> _Data provided_:

:::

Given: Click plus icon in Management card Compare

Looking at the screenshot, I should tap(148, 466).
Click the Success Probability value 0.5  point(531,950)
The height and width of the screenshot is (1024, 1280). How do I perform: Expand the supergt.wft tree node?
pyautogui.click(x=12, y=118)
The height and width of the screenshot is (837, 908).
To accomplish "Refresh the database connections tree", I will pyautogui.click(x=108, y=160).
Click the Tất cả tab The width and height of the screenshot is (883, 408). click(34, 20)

:::

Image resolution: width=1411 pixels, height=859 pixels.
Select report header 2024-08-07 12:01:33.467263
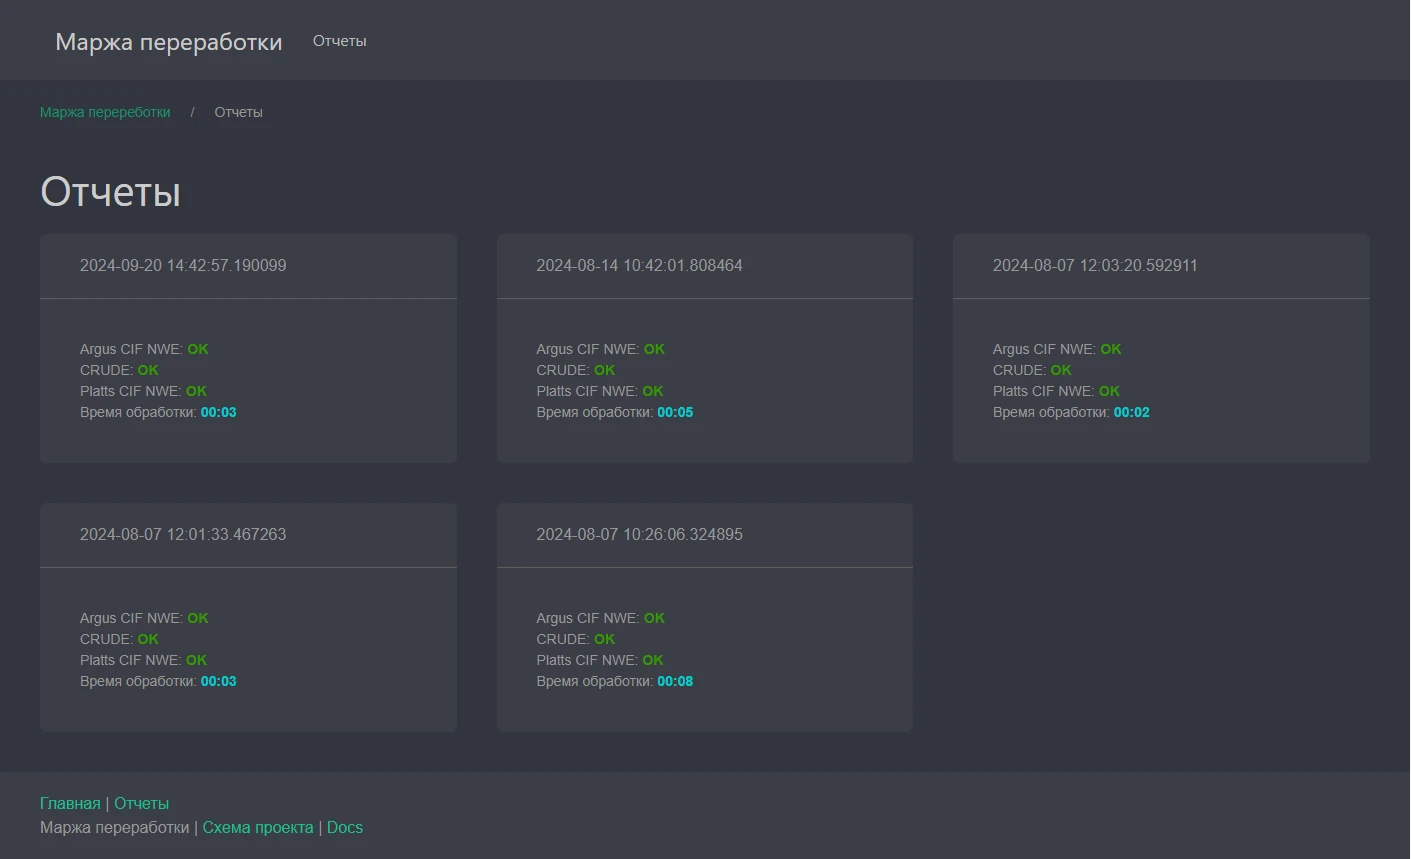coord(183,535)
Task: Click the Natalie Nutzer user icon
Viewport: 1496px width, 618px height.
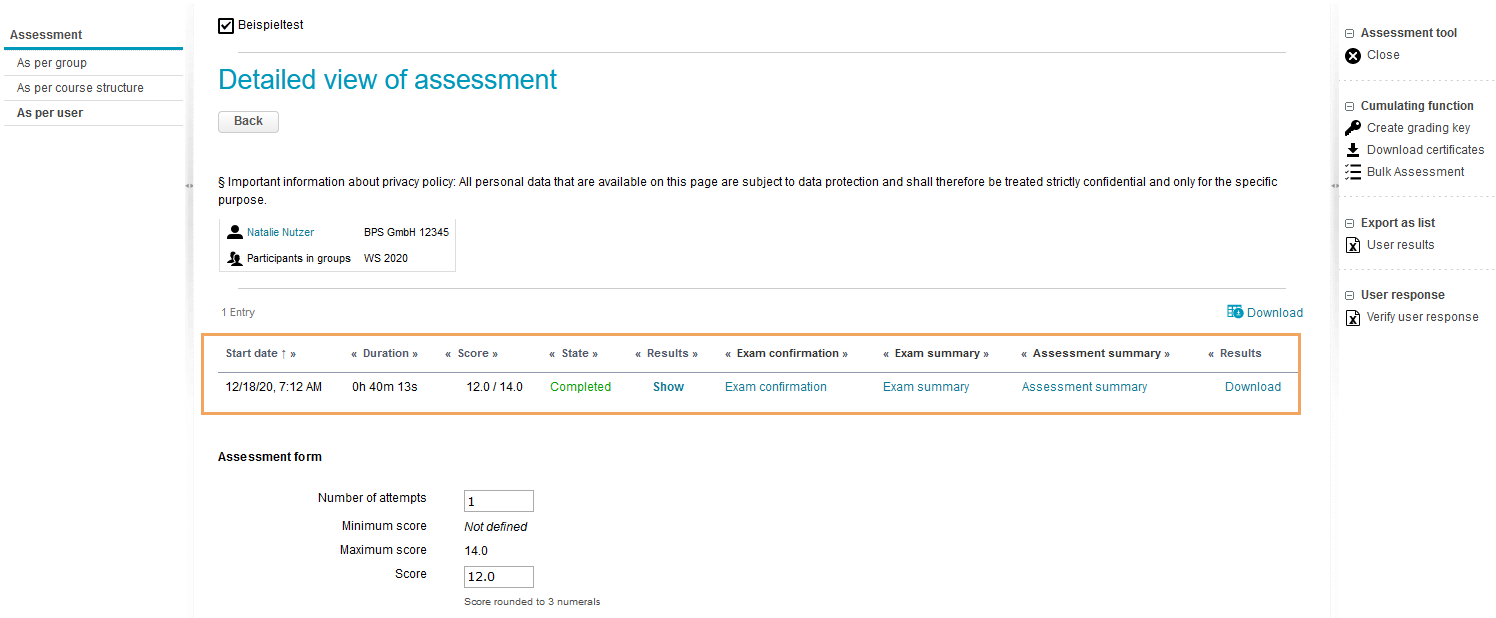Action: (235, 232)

:::

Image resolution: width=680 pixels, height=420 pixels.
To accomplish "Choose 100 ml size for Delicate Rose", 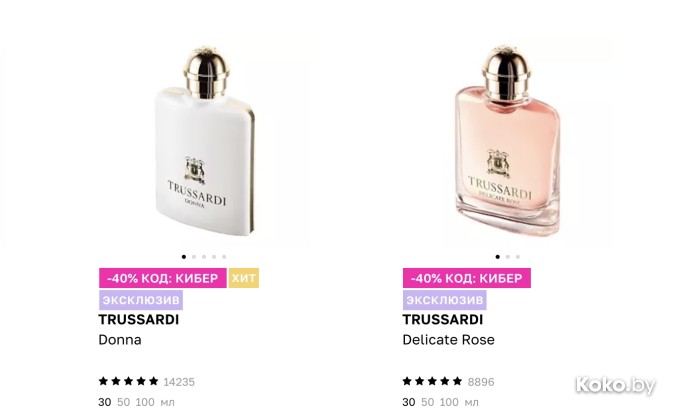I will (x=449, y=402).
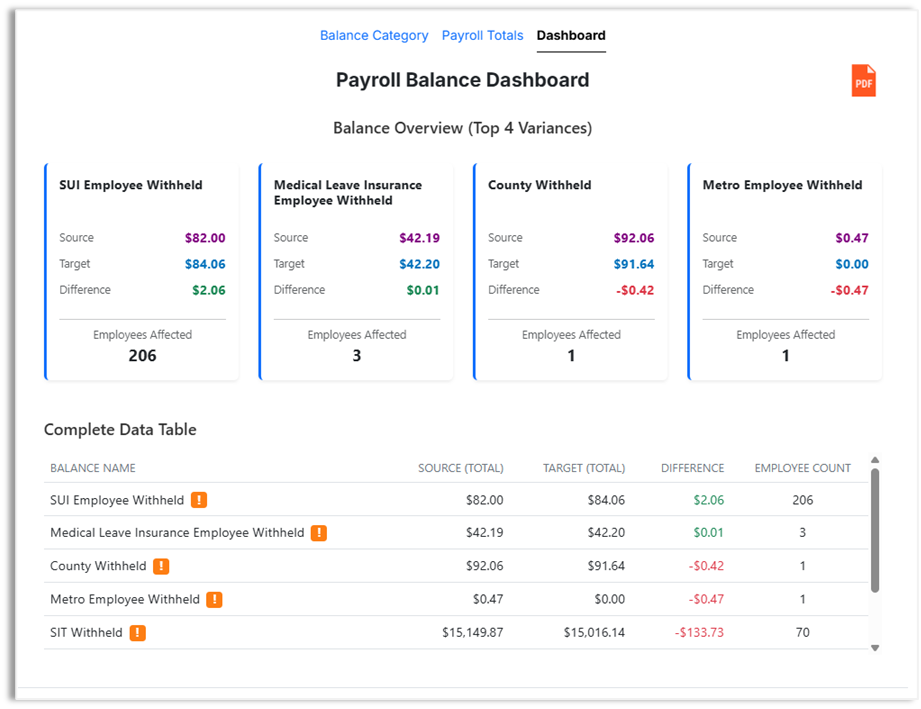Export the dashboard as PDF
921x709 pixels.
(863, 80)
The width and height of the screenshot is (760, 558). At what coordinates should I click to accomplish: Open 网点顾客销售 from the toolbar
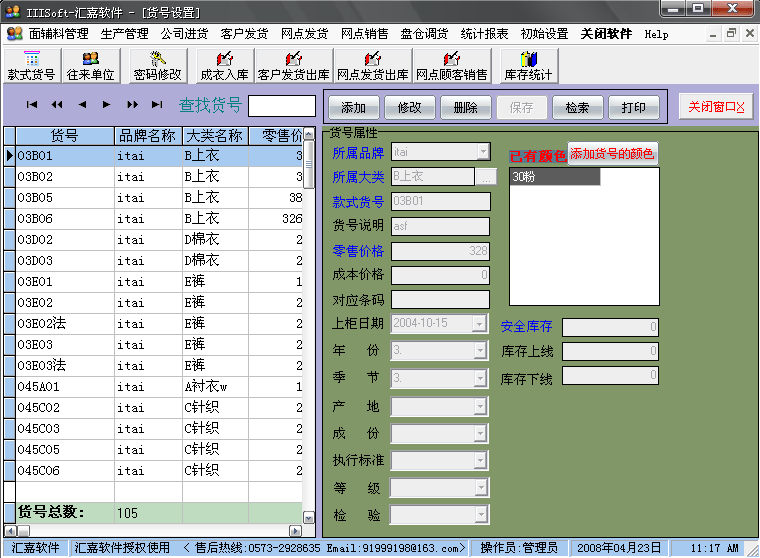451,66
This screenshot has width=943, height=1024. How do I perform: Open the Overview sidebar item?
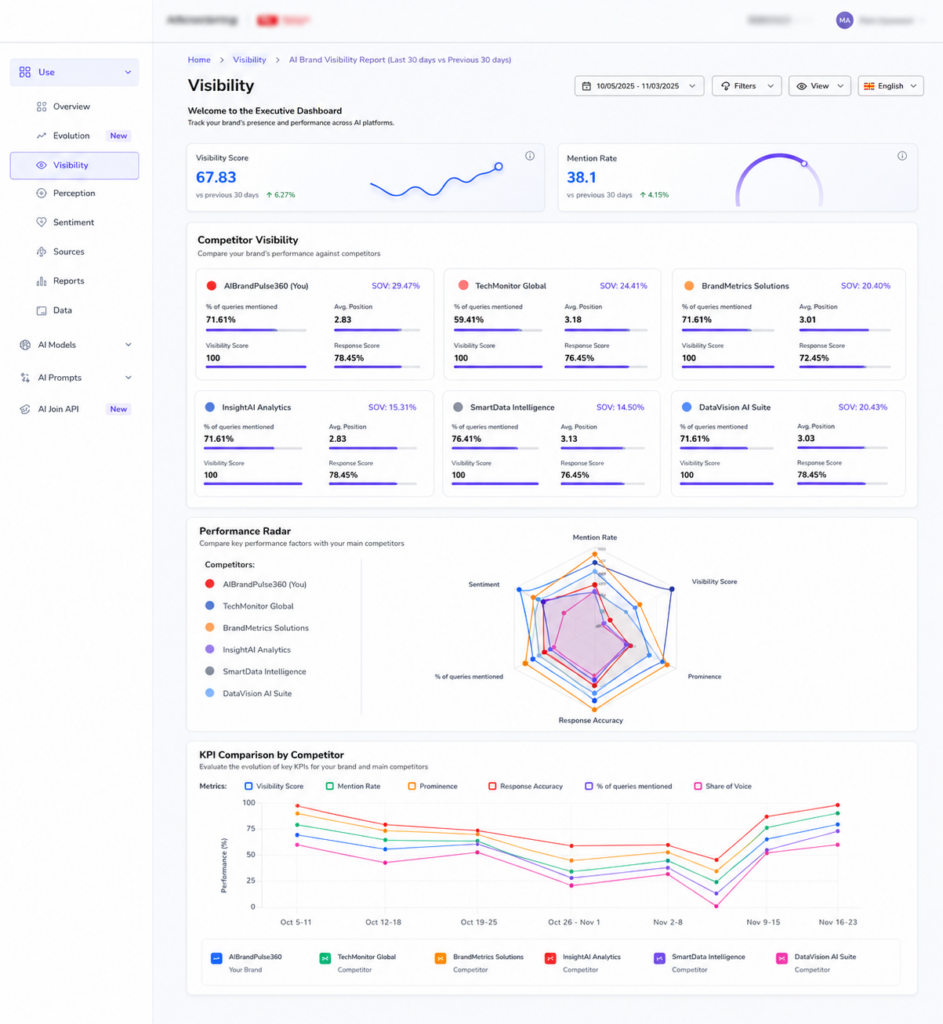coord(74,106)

:::

> _Exercise requirements_: Copy back the listing above exactly, but only from the line with "Given: Click plus" through the line with "Click the Tất", both ends included.

> _Exercise solution_:
Given: Click plus icon in Management card Compare

Looking at the screenshot, I should tap(148, 466).
Click the Success Probability value 0.5  point(531,950)
The height and width of the screenshot is (1024, 1280). How do I perform: Expand the supergt.wft tree node?
pyautogui.click(x=12, y=118)
The height and width of the screenshot is (837, 908).
To accomplish "Refresh the database connections tree", I will pyautogui.click(x=108, y=160).
Click the Tất cả tab The width and height of the screenshot is (883, 408). click(34, 20)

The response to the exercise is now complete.